### WORK ORDER
Your job is to write out each record exactly, leaving none out.

Items listed in a dataset:
________
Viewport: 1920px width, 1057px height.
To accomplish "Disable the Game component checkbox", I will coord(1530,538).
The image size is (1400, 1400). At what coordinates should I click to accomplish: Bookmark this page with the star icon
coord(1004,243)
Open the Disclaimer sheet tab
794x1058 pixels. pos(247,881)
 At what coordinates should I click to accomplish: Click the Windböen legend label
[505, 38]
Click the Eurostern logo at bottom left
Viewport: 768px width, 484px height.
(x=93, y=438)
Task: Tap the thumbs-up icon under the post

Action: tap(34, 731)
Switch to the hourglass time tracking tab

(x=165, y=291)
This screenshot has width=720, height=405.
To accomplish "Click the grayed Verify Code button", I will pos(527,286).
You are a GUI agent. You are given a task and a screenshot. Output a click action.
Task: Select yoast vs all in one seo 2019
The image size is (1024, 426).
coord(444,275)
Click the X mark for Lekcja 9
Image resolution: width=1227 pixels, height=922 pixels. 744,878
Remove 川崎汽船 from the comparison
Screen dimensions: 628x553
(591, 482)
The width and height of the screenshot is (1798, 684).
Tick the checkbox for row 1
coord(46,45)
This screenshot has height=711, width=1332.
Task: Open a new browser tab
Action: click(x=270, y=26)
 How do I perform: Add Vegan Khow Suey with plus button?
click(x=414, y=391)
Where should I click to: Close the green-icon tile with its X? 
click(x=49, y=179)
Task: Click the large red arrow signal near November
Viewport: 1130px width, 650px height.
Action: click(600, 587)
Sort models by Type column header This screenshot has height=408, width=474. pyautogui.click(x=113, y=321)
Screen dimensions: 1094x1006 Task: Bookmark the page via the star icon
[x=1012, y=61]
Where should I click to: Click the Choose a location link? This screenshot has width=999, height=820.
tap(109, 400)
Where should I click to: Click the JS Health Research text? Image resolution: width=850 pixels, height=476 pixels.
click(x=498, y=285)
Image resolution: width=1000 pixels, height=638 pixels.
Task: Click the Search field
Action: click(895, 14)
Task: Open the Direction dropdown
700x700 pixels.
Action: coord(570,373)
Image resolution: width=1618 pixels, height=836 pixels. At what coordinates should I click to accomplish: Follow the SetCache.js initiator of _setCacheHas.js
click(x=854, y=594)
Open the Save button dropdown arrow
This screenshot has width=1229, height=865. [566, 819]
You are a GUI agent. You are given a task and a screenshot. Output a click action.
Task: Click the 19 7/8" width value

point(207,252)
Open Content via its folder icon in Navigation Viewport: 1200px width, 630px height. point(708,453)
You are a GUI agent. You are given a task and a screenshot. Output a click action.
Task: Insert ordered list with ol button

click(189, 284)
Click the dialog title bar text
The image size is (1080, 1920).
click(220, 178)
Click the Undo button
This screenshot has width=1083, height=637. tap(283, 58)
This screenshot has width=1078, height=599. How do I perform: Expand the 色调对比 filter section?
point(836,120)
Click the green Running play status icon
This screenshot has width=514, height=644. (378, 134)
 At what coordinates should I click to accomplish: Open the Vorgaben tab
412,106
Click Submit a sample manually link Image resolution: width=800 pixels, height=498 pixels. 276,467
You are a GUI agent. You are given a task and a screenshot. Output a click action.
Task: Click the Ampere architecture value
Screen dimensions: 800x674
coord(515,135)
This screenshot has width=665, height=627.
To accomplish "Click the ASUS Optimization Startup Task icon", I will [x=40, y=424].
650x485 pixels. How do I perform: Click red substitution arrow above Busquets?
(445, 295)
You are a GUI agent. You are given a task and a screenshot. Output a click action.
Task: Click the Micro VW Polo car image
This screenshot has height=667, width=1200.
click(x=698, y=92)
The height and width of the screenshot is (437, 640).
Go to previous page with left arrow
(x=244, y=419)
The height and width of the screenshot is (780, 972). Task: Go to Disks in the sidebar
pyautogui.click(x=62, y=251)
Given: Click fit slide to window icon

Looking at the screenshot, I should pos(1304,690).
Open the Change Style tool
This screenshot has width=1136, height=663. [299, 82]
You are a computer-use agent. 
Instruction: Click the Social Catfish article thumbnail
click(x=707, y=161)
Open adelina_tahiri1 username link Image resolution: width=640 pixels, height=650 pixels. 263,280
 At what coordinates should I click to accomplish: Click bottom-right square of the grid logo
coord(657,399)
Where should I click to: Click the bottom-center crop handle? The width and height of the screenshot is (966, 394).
________
### COMPLETED TASK
Viewport: 1920px width, 1057px height.
To accomplish "Disable the Game component checkbox", I will coord(1530,538).
The image size is (1400, 1400). At what coordinates should I click to accomplish: Bookmark this page with the star icon
coord(1004,243)
Open the Disclaimer sheet tab
794x1058 pixels. pos(247,881)
 At what coordinates should I click to accomplish: Click the Windböen legend label
[505, 38]
Click the Eurostern logo at bottom left
Viewport: 768px width, 484px height.
(x=93, y=438)
Task: Tap the thumbs-up icon under the post

Action: tap(34, 731)
Switch to the hourglass time tracking tab

(x=165, y=291)
This screenshot has width=720, height=405.
To accomplish "Click the grayed Verify Code button", I will pos(527,286).
You are a GUI agent. You are given a task and a screenshot. Output a click action.
Task: Select yoast vs all in one seo 2019
The image size is (1024, 426).
coord(444,275)
Click the X mark for Lekcja 9
Image resolution: width=1227 pixels, height=922 pixels. 744,878
Remove 川崎汽船 from the comparison
Screen dimensions: 628x553
(591, 482)
The width and height of the screenshot is (1798, 684).
Tick the checkbox for row 1
coord(46,45)
This screenshot has height=711, width=1332.
Task: Open a new browser tab
Action: click(x=270, y=26)
 How do I perform: Add Vegan Khow Suey with plus button?
click(x=414, y=391)
Where should I click to: Close the green-icon tile with its X? 
click(x=49, y=179)
Task: Click the large red arrow signal near November
Viewport: 1130px width, 650px height.
Action: click(600, 587)
Sort models by Type column header This screenshot has height=408, width=474. pyautogui.click(x=113, y=321)
Screen dimensions: 1094x1006 Task: Bookmark the page via the star icon
[x=1012, y=61]
Where should I click to: Click the Choose a location link? This screenshot has width=999, height=820.
tap(109, 400)
Where should I click to: Click the JS Health Research text? Image resolution: width=850 pixels, height=476 pixels.
click(x=498, y=285)
Image resolution: width=1000 pixels, height=638 pixels.
Task: Click the Search field
Action: click(895, 14)
Task: Open the Direction dropdown
700x700 pixels.
Action: coord(570,373)
Image resolution: width=1618 pixels, height=836 pixels. At what coordinates should I click to accomplish: Follow the SetCache.js initiator of _setCacheHas.js
click(x=854, y=594)
Open the Save button dropdown arrow
This screenshot has width=1229, height=865. [566, 819]
You are a GUI agent. You are given a task and a screenshot. Output a click action.
Task: Click the 19 7/8" width value

point(207,252)
Open Content via its folder icon in Navigation Viewport: 1200px width, 630px height. point(708,453)
You are a GUI agent. You are given a task and a screenshot. Output a click action.
Task: Insert ordered list with ol button

click(189, 284)
Click the dialog title bar text
The image size is (1080, 1920).
click(220, 178)
Click the Undo button
This screenshot has width=1083, height=637. tap(283, 58)
This screenshot has width=1078, height=599. How do I perform: Expand the 色调对比 filter section?
point(836,120)
Click the green Running play status icon
This screenshot has width=514, height=644. (378, 134)
 At what coordinates should I click to accomplish: Open the Vorgaben tab
412,106
Click Submit a sample manually link Image resolution: width=800 pixels, height=498 pixels. 276,467
You are a GUI agent. You are given a task and a screenshot. Output a click action.
Task: Click the Ampere architecture value
Screen dimensions: 800x674
coord(515,135)
This screenshot has width=665, height=627.
To accomplish "Click the ASUS Optimization Startup Task icon", I will [x=40, y=424].
650x485 pixels. How do I perform: Click red substitution arrow above Busquets?
(445, 295)
You are a GUI agent. You are given a task and a screenshot. Output a click action.
Task: Click the Micro VW Polo car image
This screenshot has height=667, width=1200.
click(x=698, y=92)
The height and width of the screenshot is (437, 640).
Go to previous page with left arrow
(x=244, y=419)
The height and width of the screenshot is (780, 972). Task: Go to Disks in the sidebar
pyautogui.click(x=62, y=251)
Given: Click fit slide to window icon

Looking at the screenshot, I should pos(1304,690).
Open the Change Style tool
This screenshot has width=1136, height=663. [299, 82]
You are a computer-use agent. 
Instruction: Click the Social Catfish article thumbnail
click(x=707, y=161)
Open adelina_tahiri1 username link Image resolution: width=640 pixels, height=650 pixels. 263,280
 At what coordinates should I click to accomplish: Click bottom-right square of the grid logo
coord(657,399)
Where should I click to: Click the bottom-center crop handle? The width and height of the screenshot is (966, 394).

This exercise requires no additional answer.